Running shell commands

Download and compile using your Dockerfile

Many KBase apps wrap third-party tools with commandline interfaces. You can compile these programs for your app by entering the build commands in your Dockerfile. For example, FastANI compiles and installs with this series of commands:

# Fetch and compile FastANI
RUN git clone https://github.com/ParBLiSS/FastANI.git /opt/FastANI \
    && cd /opt/FastANI \
    && git checkout tags/v1.0 -b v1.0 \
    && ./bootstrap.sh \
    && ./configure \
    && make
# Place FastANI in the PATH for the docker user
RUN ln -s $(readlink -f ./fastANI) /usr/local/bin/fastANI

Some things to note:

  • Be sure to check out a specific version tag or commit so that your app doesn’t receive unexpected, possibly broken updates

  • Put this code high up in your Dockerfile, above where your app gets initialized, so that it gets cached and doesn’t have to re-run every time you change your app

  • You can place commands in the directory /kb/deployment/bin/, and it will automatically get added to your container’s $PATH

Invoking the command in Python

You can use the subprocess package to invoke commands from within python.

The following example from the kb_quast repository demonstrates how to do (and document) this well with Python.
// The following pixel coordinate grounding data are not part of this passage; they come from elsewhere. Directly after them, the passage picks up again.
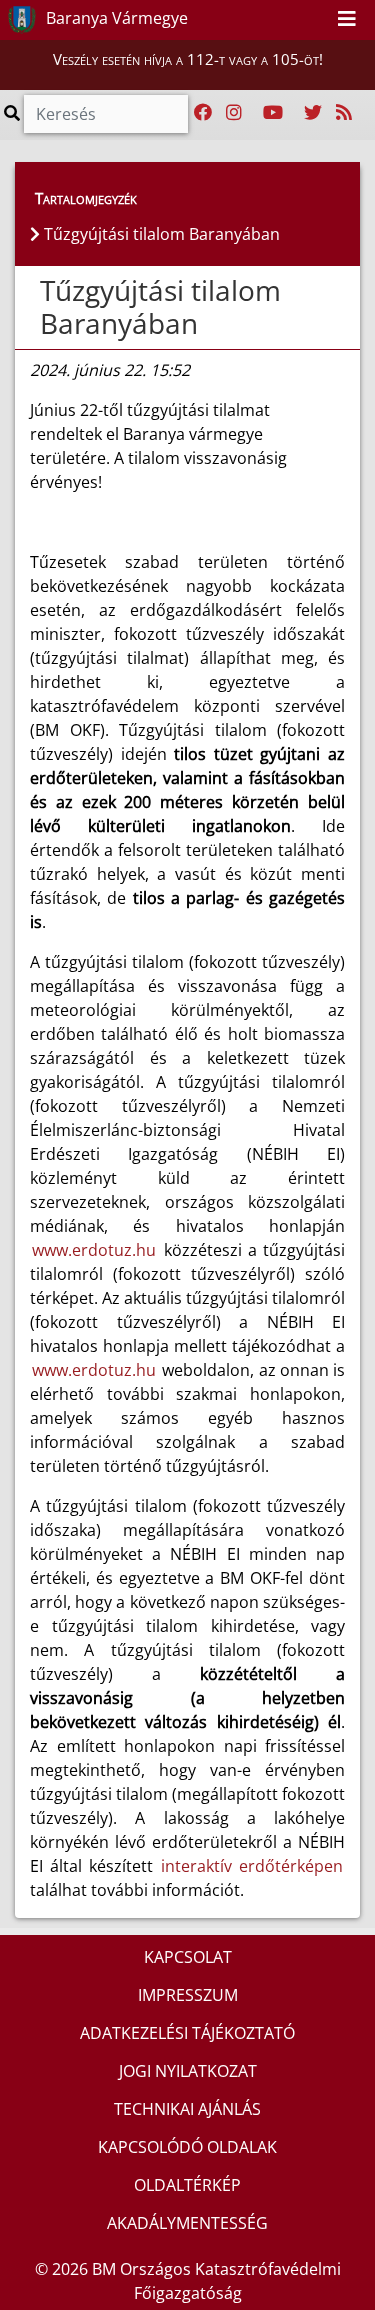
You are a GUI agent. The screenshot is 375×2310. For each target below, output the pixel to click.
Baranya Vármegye (115, 18)
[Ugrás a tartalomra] (293, 19)
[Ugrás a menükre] (271, 19)
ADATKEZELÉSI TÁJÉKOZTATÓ (187, 2033)
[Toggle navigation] (347, 20)
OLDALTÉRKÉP (187, 2185)
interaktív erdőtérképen (252, 1866)
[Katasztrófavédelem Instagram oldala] (234, 113)
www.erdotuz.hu (94, 1250)
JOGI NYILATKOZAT (188, 2071)
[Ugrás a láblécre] (315, 19)
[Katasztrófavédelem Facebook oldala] (203, 113)
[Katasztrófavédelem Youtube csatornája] (273, 113)
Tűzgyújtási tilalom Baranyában (160, 307)
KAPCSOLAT (188, 1957)
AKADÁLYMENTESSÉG (187, 2223)
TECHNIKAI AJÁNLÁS (187, 2109)
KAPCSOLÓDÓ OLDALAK (187, 2147)
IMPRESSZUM (188, 1995)
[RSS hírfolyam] (344, 113)
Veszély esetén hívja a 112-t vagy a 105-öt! (188, 59)
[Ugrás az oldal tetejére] (38, 291)
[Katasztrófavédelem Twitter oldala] (313, 113)
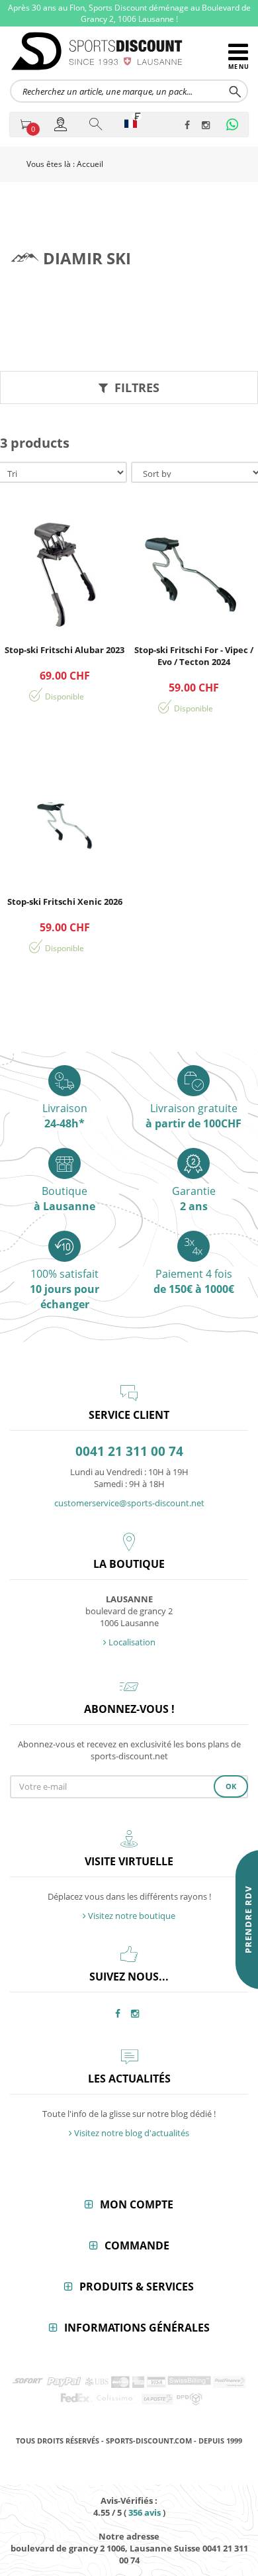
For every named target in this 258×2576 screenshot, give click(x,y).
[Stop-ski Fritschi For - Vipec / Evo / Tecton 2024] (193, 574)
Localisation (131, 1642)
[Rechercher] (96, 123)
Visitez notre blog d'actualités (130, 2133)
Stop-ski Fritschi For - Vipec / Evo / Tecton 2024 (193, 656)
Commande (137, 2245)
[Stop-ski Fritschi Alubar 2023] (64, 574)
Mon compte (136, 2204)
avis (144, 2512)
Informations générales (137, 2327)
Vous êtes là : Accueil (64, 164)
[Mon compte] (61, 123)
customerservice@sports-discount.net (129, 1503)
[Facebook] (190, 126)
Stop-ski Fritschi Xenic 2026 (64, 901)
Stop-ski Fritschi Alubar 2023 (64, 650)
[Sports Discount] (119, 51)
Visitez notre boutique (130, 1916)
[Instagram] (208, 126)
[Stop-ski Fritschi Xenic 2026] (64, 825)
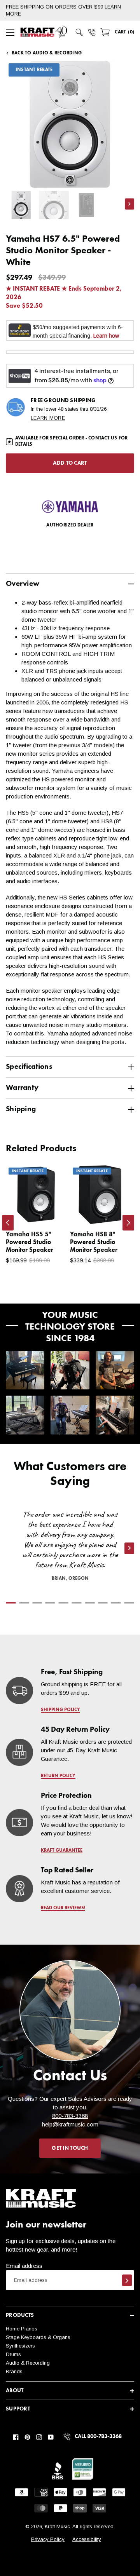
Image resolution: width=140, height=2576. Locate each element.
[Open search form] (79, 32)
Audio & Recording (28, 2363)
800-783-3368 (70, 2115)
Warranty (22, 1087)
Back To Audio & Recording (47, 53)
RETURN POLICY (58, 1776)
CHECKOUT (95, 1299)
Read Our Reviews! (63, 1908)
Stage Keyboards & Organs (38, 2337)
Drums (13, 2354)
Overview (22, 583)
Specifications (29, 1066)
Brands (14, 2371)
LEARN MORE (48, 418)
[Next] (128, 1222)
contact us (102, 438)
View (47, 1211)
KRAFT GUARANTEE (61, 1850)
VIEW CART (45, 1299)
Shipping (21, 1109)
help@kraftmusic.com (70, 2124)
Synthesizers (20, 2346)
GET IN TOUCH (70, 2148)
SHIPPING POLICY (60, 1710)
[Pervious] (8, 1222)
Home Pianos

def run_quast_exec(self, outdir, filepaths, labels, skip_glimmer=False):
    threads = psutil.cpu_count() * self.THREADS_PER_CORE
    # DO NOT use genemark instead of glimmer, not open source
    # DO NOT use metaQUAST, uses SILVA DB which is not open source
    cmd = ['quast.py', '--threads', str(threads), '-o', outdir, '--labels', ','.join(labels),
           '--glimmer', '--contig-thresholds', '0,1000,10000,100000,1000000'] + filepaths

    if skip_glimmer:
        self.log('skipping glimmer due to large input file(s)')
        cmd.remove('--glimmer')

    self.log('running QUAST with command line ' + str(cmd))
    retcode = _subprocess.call(cmd)
    self.log('QUAST return code: ' + str(retcode))
    if retcode:
        # can't actually figure out how to test this. Give quast garbage it skips the file.
        # Give quast a file with a missing sequence it acts completely normally.
        raise ValueError('QUAST reported an error, return code was ' + str(retcode))
    # quast will ignore bad files and keep going, which is a disaster for
    # reproducibility and accuracy if you're not watching the logs like a hawk.
    # for now, use this hack to check that all files were processed. Maybe there's a better way.
    files_proc = len(open(_os.path.join(outdir, 'report.tsv'), 'r').readline().split('\t')) - 1
    files_exp = len(filepaths)
    if files_proc != files_exp:
        err = ('QUAST skipped some files - {} expected, {} processed.'
               .format(files_exp, files_proc))
        self.log(err)